Your ultimate goal is non-linear, and you’re encouraged to pursue it in a way that goes against the leads and clues provided to you. You can follow it for an easier ride, but the real joy comes from embracing unpredictability, and being reactive to each and every development that rears its ugly yet welcome head. It’s stupendously executed, all because it builds upon the design foundations set by Dishonored and Prey before it. Neither of those games set the world on fire, and I’m still heaping praise upon them on a regular basis so friends will be encouraged to pick them up for the first time. Deathloop doesn’t deserve to suffer the same fate, and I hope it becomes a genre-defining blockbuster instead of another cult classic that the average gamer wouldn’t dare entertain.

Shift Deathloop

It feels like a rare gem, polished to perfection while daring to explore multiplayer in bold and unexpected ways, yet it also deviates from modern trends in a way that potentially dooms it to irrelevance. Gamers are used to loud and brash live service efforts that reward you with progression for doing the slightest things, while Deathloop expects you to work for gratification and look failure in the face again and again until you swear to usurp it and break the loop once and for all. Doing so isn’t easy, but the satisfaction that comes with taking out even a single target is unparalleled. Conversely, being taken down by Julianna, whether she’s controlled by the AI or another player, as your moments towards the finishing line is a brutal punishment, but one worth clawing yourself back from in service of eventual triumph.

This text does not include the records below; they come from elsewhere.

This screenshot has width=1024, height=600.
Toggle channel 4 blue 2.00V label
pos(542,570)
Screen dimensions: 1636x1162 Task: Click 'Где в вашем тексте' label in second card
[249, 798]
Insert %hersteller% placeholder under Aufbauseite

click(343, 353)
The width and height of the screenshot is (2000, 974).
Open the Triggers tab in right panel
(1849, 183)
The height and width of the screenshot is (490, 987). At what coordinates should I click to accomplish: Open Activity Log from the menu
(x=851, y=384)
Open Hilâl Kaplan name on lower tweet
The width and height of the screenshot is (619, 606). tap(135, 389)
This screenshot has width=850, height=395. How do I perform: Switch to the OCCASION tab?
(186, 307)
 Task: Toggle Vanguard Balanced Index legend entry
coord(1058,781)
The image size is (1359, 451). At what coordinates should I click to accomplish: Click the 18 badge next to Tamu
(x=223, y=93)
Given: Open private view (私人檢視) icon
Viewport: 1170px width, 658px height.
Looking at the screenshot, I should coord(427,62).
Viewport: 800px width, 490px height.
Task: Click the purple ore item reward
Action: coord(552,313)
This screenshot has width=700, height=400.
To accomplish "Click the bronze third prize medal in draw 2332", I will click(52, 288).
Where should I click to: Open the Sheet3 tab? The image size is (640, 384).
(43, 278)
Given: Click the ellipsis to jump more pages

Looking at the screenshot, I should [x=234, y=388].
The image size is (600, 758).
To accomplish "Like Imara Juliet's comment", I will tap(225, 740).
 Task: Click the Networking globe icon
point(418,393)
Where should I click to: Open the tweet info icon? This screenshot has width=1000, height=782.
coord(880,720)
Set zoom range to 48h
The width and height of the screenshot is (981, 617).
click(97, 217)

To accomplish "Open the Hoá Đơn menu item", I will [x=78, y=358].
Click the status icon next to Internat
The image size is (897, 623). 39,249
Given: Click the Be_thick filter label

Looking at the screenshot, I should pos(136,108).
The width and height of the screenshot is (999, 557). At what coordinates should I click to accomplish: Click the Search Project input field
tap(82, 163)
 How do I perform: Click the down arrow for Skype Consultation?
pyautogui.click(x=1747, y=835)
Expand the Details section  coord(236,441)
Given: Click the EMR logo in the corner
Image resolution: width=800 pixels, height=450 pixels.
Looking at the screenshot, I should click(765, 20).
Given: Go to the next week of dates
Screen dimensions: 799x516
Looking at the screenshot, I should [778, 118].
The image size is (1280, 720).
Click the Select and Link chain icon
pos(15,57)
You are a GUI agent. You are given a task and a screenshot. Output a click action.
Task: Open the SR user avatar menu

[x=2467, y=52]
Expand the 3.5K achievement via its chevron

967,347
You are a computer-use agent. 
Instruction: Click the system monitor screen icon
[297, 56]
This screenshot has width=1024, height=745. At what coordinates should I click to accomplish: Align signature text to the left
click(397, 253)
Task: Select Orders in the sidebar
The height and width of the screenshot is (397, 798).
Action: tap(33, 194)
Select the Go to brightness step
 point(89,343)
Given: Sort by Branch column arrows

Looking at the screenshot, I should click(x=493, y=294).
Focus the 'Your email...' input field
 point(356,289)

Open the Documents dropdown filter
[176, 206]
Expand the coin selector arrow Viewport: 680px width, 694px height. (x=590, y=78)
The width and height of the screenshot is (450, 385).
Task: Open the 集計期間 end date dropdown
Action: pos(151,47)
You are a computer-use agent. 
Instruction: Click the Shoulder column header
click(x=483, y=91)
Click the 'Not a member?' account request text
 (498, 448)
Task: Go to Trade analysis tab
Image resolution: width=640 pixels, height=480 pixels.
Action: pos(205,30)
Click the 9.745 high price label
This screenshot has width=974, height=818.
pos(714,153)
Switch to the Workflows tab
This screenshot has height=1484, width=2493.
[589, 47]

All of the characters and worldbuilding that made Dishonored and Prey so alluring are present, yet they take a backseat and play a greater mechanical role in executing your targets and assembling clues to piece together the inner secrets of Blackreef. Every facet of the game is rewarding, whether it’s a new weapon, power, or piece of dialogue between the stellar lead characters. Arkane Studios has spent years crafting a game where everything has its place, and not a single element feels irrelevant to the wider experience. It’s a masterpiece, but one I’m afraid will be lost because it strives to do something different in a gaming landscape that has long surrendered itself to homogeneity. I’ll cross my fingers, and sign off by saying one thing and one thing only - play Deathloop.